EXERCISE AIM
Please give the lines below again, substituting "What spot should I click to" for "Where should I click to" everywhere and leaving everything else unchanged.

MATERIALS PROVIDED

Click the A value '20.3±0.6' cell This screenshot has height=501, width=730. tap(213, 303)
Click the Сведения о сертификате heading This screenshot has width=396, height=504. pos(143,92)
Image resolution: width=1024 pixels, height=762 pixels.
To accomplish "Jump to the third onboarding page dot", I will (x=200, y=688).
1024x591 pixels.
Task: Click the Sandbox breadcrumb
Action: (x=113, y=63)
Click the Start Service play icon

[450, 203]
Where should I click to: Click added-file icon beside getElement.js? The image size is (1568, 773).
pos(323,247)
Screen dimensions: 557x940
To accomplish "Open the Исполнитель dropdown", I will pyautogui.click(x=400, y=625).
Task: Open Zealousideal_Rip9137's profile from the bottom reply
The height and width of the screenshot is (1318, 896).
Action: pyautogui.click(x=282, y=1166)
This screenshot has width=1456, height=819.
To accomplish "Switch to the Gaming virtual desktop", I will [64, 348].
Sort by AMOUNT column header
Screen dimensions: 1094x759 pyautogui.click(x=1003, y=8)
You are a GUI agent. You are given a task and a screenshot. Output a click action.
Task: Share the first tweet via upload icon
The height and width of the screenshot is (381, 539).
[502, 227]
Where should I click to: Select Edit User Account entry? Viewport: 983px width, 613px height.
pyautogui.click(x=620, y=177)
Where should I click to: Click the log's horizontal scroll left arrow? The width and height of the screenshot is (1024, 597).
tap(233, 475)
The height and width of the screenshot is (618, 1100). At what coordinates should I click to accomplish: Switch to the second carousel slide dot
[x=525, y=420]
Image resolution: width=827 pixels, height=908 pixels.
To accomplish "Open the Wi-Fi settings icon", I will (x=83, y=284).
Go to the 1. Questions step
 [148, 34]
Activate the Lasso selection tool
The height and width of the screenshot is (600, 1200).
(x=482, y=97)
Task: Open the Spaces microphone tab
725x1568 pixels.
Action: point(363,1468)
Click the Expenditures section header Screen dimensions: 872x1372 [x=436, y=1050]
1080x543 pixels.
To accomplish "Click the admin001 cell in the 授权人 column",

ANSWER TO THIS PROBLEM
Click the A value '20.3±0.6' cell This screenshot has height=501, width=730. tap(213, 303)
Click the Сведения о сертификате heading This screenshot has width=396, height=504. pos(143,92)
Image resolution: width=1024 pixels, height=762 pixels.
To accomplish "Jump to the third onboarding page dot", I will (x=200, y=688).
1024x591 pixels.
Task: Click the Sandbox breadcrumb
Action: (x=113, y=63)
Click the Start Service play icon

[450, 203]
What spot should I click to: Click added-file icon beside getElement.js? The image size is (1568, 773).
pos(323,247)
Screen dimensions: 557x940
To accomplish "Open the Исполнитель dropdown", I will pyautogui.click(x=400, y=625).
Task: Open Zealousideal_Rip9137's profile from the bottom reply
The height and width of the screenshot is (1318, 896).
Action: pyautogui.click(x=282, y=1166)
This screenshot has width=1456, height=819.
To accomplish "Switch to the Gaming virtual desktop", I will [64, 348].
Sort by AMOUNT column header
Screen dimensions: 1094x759 pyautogui.click(x=1003, y=8)
You are a GUI agent. You are given a task and a screenshot. Output a click action.
Task: Share the first tweet via upload icon
The height and width of the screenshot is (381, 539).
[502, 227]
What spot should I click to: Select Edit User Account entry? Viewport: 983px width, 613px height.
pyautogui.click(x=620, y=177)
What spot should I click to: Click the log's horizontal scroll left arrow? The width and height of the screenshot is (1024, 597).
tap(233, 475)
The height and width of the screenshot is (618, 1100). At what coordinates should I click to accomplish: Switch to the second carousel slide dot
[x=525, y=420]
Image resolution: width=827 pixels, height=908 pixels.
To accomplish "Open the Wi-Fi settings icon", I will (x=83, y=284).
Go to the 1. Questions step
 [148, 34]
Activate the Lasso selection tool
The height and width of the screenshot is (600, 1200).
(x=482, y=97)
Task: Open the Spaces microphone tab
725x1568 pixels.
Action: point(363,1468)
Click the Expenditures section header Screen dimensions: 872x1372 [x=436, y=1050]
1080x543 pixels.
To accomplish "Click the admin001 cell in the 授权人 column",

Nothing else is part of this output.